A maior parte da dívida pública é detida por investidores nacionais, que possuem mais de dois terços. Os principais detentores incluem o Federal Reserve, fundos de investimento e de pensão, bancos, seguradoras, governos estaduais e locais, bem como empresas e investidores privados.

Em 2025, investidores estrangeiros detinham aproximadamente 32% da dívida pública, cerca de US$ 9,1 trilhões (R$ 46,96 trilhões). Japão, Reino Unido e China lideravam a lista, com cerca de US$ 2,7 trilhões (R$ 13,93 trilhões) em novembro de 2025.
Que fatores influenciam o crescimento da dívida?
Durante anos, o governo gastou mais dinheiro do que arrecadou em impostos. O Escritório de Orçamento do Congresso estima que o déficit orçamentário do ano fiscal corrente chegará a US$ 2,1 trilhões (R$ 10,84 trilhões), cerca de US$ 200 bilhões (R$ 1,03 trilhão) a mais do que o previsto em fevereiro.
Fatores circunstanciais — Parte desse aumento se deve a decisões políticas: financiamento de guerras, redução de impostos ou expansão da assistência social durante a pandemia de Covid-19.
Fatores estruturais — Grande parte do aumento nos gastos ocorre automaticamente à medida que a geração baby boomer atinge a idade de aposentadoria, o que eleva o custo da Previdência Social.
A dívida dobrou desde 2016. Mas o mais preocupante não é o crescimento da dívida em si. Em 2020, ela atingiu 126% do PIB, enquanto agora está em torno de 123-125%. O verdadeiro problema é o custo de manutenção dessa dívida.
Por que o custo do serviço da dívida está aumentando?
O déficit crônico obriga o governo a solicitar constantemente novos empréstimos para financiar as despesas correntes e refinanciar obrigações anteriores.
Essa situação desencadeia um mecanismo perigoso: à medida que os títulos do Tesouro emitidos a taxas de juros baixas vencem, o governo precisa refinanciá-los emitindo novos títulos às taxas atuais, consideravelmente mais altas. Isso eleva o custo médio do serviço de toda a carteira da dívida pública.
Um fato chocante: entre outubro de 2025 e julho de 2026, o governo dos EUA gastou US$ 963 bilhões (R$ 4,97 trilhões) em juros, um valor superior aos gastos das Forças Armadas.
O que o governo está fazendo?
Os EUA não estão abordando o problema estrutural: o crescente déficit orçamentário. Para fazê-lo, teriam que reduzir drasticamente os gastos com defesa e programas sociais, ou aumentar os impostos, ambas medidas impopulares .

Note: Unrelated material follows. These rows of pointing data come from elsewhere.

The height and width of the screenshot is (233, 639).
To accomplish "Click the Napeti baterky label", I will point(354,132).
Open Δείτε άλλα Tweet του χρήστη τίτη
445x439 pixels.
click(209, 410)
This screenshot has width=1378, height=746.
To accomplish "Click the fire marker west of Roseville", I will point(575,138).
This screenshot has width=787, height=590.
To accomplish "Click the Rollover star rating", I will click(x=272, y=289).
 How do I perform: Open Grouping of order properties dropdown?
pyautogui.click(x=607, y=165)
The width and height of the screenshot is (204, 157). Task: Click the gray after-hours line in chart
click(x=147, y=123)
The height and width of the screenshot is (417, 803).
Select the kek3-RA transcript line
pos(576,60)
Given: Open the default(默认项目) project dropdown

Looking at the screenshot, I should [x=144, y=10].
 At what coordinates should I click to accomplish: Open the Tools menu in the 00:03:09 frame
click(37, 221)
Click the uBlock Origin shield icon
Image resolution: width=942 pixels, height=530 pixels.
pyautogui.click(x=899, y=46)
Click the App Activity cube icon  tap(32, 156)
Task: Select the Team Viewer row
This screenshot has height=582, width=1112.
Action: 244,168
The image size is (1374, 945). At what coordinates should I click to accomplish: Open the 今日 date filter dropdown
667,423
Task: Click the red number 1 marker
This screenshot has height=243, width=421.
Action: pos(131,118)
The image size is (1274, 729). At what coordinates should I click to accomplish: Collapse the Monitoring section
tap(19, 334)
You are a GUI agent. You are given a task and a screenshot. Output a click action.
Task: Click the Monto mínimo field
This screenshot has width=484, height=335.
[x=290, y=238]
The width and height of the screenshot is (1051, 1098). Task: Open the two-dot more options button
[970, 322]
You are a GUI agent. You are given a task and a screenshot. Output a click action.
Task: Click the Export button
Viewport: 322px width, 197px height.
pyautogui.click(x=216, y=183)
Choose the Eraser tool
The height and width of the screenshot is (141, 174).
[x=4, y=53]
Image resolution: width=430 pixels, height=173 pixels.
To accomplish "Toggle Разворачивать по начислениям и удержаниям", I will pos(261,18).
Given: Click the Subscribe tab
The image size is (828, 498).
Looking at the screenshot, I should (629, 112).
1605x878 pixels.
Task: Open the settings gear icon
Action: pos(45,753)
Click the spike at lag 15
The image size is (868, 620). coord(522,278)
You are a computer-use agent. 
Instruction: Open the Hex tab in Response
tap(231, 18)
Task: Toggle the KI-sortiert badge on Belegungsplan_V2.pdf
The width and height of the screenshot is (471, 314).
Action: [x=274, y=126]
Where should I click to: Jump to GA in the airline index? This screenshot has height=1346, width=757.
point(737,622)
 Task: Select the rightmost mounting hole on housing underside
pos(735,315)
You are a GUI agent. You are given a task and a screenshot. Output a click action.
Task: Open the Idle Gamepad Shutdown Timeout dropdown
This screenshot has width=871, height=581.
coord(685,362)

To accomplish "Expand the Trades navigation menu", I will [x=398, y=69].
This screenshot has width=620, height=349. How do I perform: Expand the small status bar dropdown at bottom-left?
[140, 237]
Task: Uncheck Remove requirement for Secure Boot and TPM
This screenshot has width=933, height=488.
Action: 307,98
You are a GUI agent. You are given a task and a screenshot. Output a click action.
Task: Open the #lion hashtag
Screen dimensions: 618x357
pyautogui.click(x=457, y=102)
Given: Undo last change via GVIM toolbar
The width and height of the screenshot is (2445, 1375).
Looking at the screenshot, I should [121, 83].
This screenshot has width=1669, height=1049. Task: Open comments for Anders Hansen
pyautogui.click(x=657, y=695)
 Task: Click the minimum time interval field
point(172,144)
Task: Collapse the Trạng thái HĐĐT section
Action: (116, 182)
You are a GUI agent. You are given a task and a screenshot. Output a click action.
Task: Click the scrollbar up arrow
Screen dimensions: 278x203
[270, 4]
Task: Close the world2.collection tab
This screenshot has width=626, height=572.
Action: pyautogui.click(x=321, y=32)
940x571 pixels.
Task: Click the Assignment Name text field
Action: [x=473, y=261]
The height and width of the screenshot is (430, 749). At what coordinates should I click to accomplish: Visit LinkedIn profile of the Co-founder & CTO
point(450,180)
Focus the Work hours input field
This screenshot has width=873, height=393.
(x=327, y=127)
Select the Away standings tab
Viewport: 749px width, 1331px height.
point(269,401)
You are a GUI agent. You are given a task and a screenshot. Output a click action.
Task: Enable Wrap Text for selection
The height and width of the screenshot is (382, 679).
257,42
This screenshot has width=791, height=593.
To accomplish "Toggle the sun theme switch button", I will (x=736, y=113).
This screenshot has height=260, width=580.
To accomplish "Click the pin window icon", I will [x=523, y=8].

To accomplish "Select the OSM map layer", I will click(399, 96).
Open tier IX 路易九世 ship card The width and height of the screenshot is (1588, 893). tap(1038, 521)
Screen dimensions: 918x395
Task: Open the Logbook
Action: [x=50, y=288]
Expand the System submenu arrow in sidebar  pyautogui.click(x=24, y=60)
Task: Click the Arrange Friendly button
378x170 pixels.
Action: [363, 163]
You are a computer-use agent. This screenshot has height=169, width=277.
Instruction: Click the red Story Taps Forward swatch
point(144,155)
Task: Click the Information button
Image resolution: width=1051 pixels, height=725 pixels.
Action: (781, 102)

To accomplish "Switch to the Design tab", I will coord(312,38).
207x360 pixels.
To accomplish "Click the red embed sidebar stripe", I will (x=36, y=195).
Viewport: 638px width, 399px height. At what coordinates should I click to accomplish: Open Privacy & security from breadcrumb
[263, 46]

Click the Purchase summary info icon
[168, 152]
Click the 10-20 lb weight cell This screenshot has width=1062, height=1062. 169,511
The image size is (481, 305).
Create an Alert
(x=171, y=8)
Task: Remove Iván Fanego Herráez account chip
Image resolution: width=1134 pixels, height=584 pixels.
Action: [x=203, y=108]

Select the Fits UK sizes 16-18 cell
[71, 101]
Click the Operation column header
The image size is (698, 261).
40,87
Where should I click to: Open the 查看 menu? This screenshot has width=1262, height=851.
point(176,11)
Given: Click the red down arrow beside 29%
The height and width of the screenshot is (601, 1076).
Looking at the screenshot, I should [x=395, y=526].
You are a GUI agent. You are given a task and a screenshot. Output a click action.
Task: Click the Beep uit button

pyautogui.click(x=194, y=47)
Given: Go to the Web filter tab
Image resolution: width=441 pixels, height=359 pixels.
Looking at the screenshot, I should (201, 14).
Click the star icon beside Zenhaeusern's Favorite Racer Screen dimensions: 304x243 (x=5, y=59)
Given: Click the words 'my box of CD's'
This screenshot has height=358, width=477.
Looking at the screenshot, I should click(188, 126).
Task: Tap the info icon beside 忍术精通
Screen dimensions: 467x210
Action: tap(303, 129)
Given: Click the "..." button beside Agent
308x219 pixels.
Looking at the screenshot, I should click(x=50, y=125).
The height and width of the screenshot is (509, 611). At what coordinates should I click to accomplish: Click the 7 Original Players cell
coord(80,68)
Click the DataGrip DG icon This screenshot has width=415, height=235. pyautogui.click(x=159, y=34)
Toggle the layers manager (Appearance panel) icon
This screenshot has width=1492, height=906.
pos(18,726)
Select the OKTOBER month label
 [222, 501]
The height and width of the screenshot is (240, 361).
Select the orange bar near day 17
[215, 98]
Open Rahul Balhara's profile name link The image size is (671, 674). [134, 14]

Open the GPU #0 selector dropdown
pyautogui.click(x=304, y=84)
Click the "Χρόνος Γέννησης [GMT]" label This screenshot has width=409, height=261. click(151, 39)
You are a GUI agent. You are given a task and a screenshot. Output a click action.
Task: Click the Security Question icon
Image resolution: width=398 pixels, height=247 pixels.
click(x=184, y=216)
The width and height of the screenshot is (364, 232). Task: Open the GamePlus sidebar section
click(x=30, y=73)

Em vez disso, as autoridades estão implementando medidas paliativas. Em agosto de 2026, diante da relutância dos investidores em comprar títulos de 30 anos com rendimentos abaixo de 5,2%, o Tesouro recomprou títulos mais antigos para reduzir o rendimento.
Outra opção seria imprimir US$ 40 trilhões, mas isso causaria inflação descontrolada e uma crise econômica global.
Assim, a perspectiva macroeconômica dos EUA apresenta riscos sistêmicos significativos. A situação fiscal do governo federal provavelmente continuará a se deteriorar, presa em uma espiral de déficits crônicos e custos de serviço da dívida cada vez mais insustentáveis, que limitam drasticamente sua margem de manobra.